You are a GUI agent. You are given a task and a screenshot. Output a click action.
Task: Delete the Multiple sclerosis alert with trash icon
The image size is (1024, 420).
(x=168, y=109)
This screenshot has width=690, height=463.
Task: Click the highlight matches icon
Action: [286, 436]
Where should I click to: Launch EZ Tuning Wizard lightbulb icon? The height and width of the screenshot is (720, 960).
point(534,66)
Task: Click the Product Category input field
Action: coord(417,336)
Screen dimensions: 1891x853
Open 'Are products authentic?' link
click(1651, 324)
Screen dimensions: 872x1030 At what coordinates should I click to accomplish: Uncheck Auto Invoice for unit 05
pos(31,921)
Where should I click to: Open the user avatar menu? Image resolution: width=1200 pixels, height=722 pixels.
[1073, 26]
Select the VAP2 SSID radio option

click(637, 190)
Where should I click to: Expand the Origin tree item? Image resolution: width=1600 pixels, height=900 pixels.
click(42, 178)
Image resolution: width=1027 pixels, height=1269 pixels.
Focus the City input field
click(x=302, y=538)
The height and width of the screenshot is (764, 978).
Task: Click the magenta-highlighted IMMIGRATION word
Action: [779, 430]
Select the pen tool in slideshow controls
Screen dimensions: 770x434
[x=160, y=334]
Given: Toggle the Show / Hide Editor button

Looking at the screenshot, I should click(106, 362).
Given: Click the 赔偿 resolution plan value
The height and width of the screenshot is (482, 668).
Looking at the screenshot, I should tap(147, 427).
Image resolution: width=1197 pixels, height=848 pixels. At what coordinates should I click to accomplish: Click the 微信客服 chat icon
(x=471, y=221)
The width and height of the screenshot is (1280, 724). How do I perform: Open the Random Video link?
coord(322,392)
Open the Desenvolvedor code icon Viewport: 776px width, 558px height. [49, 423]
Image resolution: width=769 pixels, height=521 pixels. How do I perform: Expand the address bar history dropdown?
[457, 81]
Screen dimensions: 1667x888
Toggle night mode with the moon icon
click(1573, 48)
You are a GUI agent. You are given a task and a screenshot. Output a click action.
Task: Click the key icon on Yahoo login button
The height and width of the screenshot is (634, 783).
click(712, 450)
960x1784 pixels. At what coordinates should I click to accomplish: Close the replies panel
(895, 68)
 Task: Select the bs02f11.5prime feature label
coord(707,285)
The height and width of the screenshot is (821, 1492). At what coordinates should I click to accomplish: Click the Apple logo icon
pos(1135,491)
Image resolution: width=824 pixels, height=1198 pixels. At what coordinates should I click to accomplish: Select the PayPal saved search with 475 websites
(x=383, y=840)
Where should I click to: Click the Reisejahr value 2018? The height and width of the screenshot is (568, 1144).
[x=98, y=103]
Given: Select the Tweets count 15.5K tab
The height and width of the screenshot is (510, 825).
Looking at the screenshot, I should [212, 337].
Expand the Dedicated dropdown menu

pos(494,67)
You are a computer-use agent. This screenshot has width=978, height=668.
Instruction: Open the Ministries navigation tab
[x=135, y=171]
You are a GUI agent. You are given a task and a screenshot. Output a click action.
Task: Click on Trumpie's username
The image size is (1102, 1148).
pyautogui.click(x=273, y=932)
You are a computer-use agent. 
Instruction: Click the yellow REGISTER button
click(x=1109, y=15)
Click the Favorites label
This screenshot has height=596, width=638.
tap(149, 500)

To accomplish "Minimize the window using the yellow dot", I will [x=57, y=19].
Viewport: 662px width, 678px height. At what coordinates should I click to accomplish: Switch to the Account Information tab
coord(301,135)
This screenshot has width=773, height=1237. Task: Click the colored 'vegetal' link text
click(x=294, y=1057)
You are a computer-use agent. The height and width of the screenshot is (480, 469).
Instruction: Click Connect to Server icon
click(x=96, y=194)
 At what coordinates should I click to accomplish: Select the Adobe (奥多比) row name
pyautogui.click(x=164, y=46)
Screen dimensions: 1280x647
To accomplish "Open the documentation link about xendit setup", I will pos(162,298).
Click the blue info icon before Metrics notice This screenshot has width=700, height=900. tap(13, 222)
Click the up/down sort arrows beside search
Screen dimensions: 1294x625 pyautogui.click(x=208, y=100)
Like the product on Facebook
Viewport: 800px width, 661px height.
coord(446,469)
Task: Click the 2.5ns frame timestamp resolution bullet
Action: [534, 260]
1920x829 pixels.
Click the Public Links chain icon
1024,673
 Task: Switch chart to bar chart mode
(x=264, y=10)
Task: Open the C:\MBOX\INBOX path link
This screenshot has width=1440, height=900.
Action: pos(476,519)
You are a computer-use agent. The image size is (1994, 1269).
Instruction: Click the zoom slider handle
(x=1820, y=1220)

§

— Work request —
For each record above, write it out again exactly.

— Finished exercise —
You are a GUI agent. You are given a task and a screenshot. Output a click action.
Task: Delete the Multiple sclerosis alert with trash icon
The image size is (1024, 420).
(x=168, y=109)
This screenshot has width=690, height=463.
Task: Click the highlight matches icon
Action: [286, 436]
Where should I click to: Launch EZ Tuning Wizard lightbulb icon? The height and width of the screenshot is (720, 960).
point(534,66)
Task: Click the Product Category input field
Action: coord(417,336)
Screen dimensions: 1891x853
Open 'Are products authentic?' link
click(1651, 324)
Screen dimensions: 872x1030 At what coordinates should I click to accomplish: Uncheck Auto Invoice for unit 05
pos(31,921)
Where should I click to: Open the user avatar menu? Image resolution: width=1200 pixels, height=722 pixels.
[1073, 26]
Select the VAP2 SSID radio option

click(637, 190)
Where should I click to: Expand the Origin tree item? Image resolution: width=1600 pixels, height=900 pixels.
click(42, 178)
Image resolution: width=1027 pixels, height=1269 pixels.
Focus the City input field
click(x=302, y=538)
The height and width of the screenshot is (764, 978).
Task: Click the magenta-highlighted IMMIGRATION word
Action: [779, 430]
Select the pen tool in slideshow controls
Screen dimensions: 770x434
[x=160, y=334]
Given: Toggle the Show / Hide Editor button

Looking at the screenshot, I should click(106, 362).
Given: Click the 赔偿 resolution plan value
The height and width of the screenshot is (482, 668).
Looking at the screenshot, I should tap(147, 427).
Image resolution: width=1197 pixels, height=848 pixels. At what coordinates should I click to accomplish: Click the 微信客服 chat icon
(x=471, y=221)
The width and height of the screenshot is (1280, 724). How do I perform: Open the Random Video link?
coord(322,392)
Open the Desenvolvedor code icon Viewport: 776px width, 558px height. [49, 423]
Image resolution: width=769 pixels, height=521 pixels. How do I perform: Expand the address bar history dropdown?
[457, 81]
Screen dimensions: 1667x888
Toggle night mode with the moon icon
click(1573, 48)
You are a GUI agent. You are given a task and a screenshot. Output a click action.
Task: Click the key icon on Yahoo login button
The height and width of the screenshot is (634, 783).
click(712, 450)
960x1784 pixels. At what coordinates should I click to accomplish: Close the replies panel
(895, 68)
 Task: Select the bs02f11.5prime feature label
coord(707,285)
The height and width of the screenshot is (821, 1492). At what coordinates should I click to accomplish: Click the Apple logo icon
pos(1135,491)
Image resolution: width=824 pixels, height=1198 pixels. At what coordinates should I click to accomplish: Select the PayPal saved search with 475 websites
(x=383, y=840)
Where should I click to: Click the Reisejahr value 2018? The height and width of the screenshot is (568, 1144).
[x=98, y=103]
Given: Select the Tweets count 15.5K tab
The height and width of the screenshot is (510, 825).
Looking at the screenshot, I should [212, 337].
Expand the Dedicated dropdown menu

pos(494,67)
You are a computer-use agent. This screenshot has width=978, height=668.
Instruction: Open the Ministries navigation tab
[x=135, y=171]
You are a GUI agent. You are given a task and a screenshot. Output a click action.
Task: Click on Trumpie's username
The image size is (1102, 1148).
pyautogui.click(x=273, y=932)
You are a computer-use agent. 
Instruction: Click the yellow REGISTER button
click(x=1109, y=15)
Click the Favorites label
This screenshot has height=596, width=638.
tap(149, 500)

To accomplish "Minimize the window using the yellow dot", I will [x=57, y=19].
Viewport: 662px width, 678px height. At what coordinates should I click to accomplish: Switch to the Account Information tab
coord(301,135)
This screenshot has width=773, height=1237. Task: Click the colored 'vegetal' link text
click(x=294, y=1057)
You are a computer-use agent. The height and width of the screenshot is (480, 469).
Instruction: Click Connect to Server icon
click(x=96, y=194)
 At what coordinates should I click to accomplish: Select the Adobe (奥多比) row name
pyautogui.click(x=164, y=46)
Screen dimensions: 1280x647
To accomplish "Open the documentation link about xendit setup", I will pos(162,298).
Click the blue info icon before Metrics notice This screenshot has width=700, height=900. tap(13, 222)
Click the up/down sort arrows beside search
Screen dimensions: 1294x625 pyautogui.click(x=208, y=100)
Like the product on Facebook
Viewport: 800px width, 661px height.
coord(446,469)
Task: Click the 2.5ns frame timestamp resolution bullet
Action: [534, 260]
1920x829 pixels.
Click the Public Links chain icon
1024,673
 Task: Switch chart to bar chart mode
(x=264, y=10)
Task: Open the C:\MBOX\INBOX path link
This screenshot has width=1440, height=900.
Action: pos(476,519)
You are a computer-use agent. The image size is (1994, 1269).
Instruction: Click the zoom slider handle
(x=1820, y=1220)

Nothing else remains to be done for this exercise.